**Excerpted data:**
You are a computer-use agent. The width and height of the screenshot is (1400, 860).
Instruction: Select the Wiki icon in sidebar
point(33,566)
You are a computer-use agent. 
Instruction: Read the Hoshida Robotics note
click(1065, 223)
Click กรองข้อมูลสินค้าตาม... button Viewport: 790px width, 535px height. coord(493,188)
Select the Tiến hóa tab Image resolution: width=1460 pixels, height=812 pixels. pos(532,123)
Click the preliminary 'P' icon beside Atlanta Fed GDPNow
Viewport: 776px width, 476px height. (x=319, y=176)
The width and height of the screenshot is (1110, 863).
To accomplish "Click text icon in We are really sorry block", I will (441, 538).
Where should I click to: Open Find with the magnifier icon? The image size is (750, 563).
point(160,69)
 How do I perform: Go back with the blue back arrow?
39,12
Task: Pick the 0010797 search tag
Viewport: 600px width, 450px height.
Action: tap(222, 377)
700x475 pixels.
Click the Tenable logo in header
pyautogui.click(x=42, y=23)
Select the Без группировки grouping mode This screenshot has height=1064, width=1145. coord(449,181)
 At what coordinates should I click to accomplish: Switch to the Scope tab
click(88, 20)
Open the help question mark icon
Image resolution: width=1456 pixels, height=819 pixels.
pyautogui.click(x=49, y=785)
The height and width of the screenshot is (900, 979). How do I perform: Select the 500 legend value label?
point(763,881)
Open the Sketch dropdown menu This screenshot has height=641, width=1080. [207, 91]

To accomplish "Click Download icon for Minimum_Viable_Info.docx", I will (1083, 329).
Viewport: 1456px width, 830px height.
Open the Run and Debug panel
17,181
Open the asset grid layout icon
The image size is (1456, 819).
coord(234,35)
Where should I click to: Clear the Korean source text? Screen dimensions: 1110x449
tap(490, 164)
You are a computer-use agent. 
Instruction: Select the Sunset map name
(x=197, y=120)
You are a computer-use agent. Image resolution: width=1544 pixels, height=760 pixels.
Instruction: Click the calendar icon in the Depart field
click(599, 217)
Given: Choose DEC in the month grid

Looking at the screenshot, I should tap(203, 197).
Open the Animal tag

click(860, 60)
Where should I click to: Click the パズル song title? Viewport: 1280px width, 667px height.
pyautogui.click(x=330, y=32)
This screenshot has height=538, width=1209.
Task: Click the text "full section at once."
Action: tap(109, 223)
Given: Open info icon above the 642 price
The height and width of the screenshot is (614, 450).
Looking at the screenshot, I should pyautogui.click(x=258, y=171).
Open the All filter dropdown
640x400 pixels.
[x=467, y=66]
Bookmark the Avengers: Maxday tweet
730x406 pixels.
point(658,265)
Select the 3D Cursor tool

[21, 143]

**Task objective:**
Write out the whole listing again, keeping every character as it is.

**Your response:**
You are a computer-use agent. The width and height of the screenshot is (1400, 860).
Instruction: Select the Wiki icon in sidebar
point(33,566)
You are a computer-use agent. 
Instruction: Read the Hoshida Robotics note
click(1065, 223)
Click กรองข้อมูลสินค้าตาม... button Viewport: 790px width, 535px height. coord(493,188)
Select the Tiến hóa tab Image resolution: width=1460 pixels, height=812 pixels. pos(532,123)
Click the preliminary 'P' icon beside Atlanta Fed GDPNow
Viewport: 776px width, 476px height. (x=319, y=176)
The width and height of the screenshot is (1110, 863).
To accomplish "Click text icon in We are really sorry block", I will (441, 538).
Where should I click to: Open Find with the magnifier icon? The image size is (750, 563).
point(160,69)
 How do I perform: Go back with the blue back arrow?
39,12
Task: Pick the 0010797 search tag
Viewport: 600px width, 450px height.
Action: tap(222, 377)
700x475 pixels.
Click the Tenable logo in header
pyautogui.click(x=42, y=23)
Select the Без группировки grouping mode This screenshot has height=1064, width=1145. coord(449,181)
 At what coordinates should I click to accomplish: Switch to the Scope tab
click(88, 20)
Open the help question mark icon
Image resolution: width=1456 pixels, height=819 pixels.
pyautogui.click(x=49, y=785)
The height and width of the screenshot is (900, 979). How do I perform: Select the 500 legend value label?
point(763,881)
Open the Sketch dropdown menu This screenshot has height=641, width=1080. [207, 91]

To accomplish "Click Download icon for Minimum_Viable_Info.docx", I will (1083, 329).
Viewport: 1456px width, 830px height.
Open the Run and Debug panel
17,181
Open the asset grid layout icon
The image size is (1456, 819).
coord(234,35)
Where should I click to: Clear the Korean source text? Screen dimensions: 1110x449
tap(490, 164)
You are a computer-use agent. 
Instruction: Select the Sunset map name
(x=197, y=120)
You are a computer-use agent. Image resolution: width=1544 pixels, height=760 pixels.
Instruction: Click the calendar icon in the Depart field
click(599, 217)
Given: Choose DEC in the month grid

Looking at the screenshot, I should tap(203, 197).
Open the Animal tag

click(860, 60)
Where should I click to: Click the パズル song title? Viewport: 1280px width, 667px height.
pyautogui.click(x=330, y=32)
This screenshot has height=538, width=1209.
Task: Click the text "full section at once."
Action: tap(109, 223)
Given: Open info icon above the 642 price
The height and width of the screenshot is (614, 450).
Looking at the screenshot, I should pyautogui.click(x=258, y=171).
Open the All filter dropdown
640x400 pixels.
[x=467, y=66]
Bookmark the Avengers: Maxday tweet
730x406 pixels.
point(658,265)
Select the 3D Cursor tool

[21, 143]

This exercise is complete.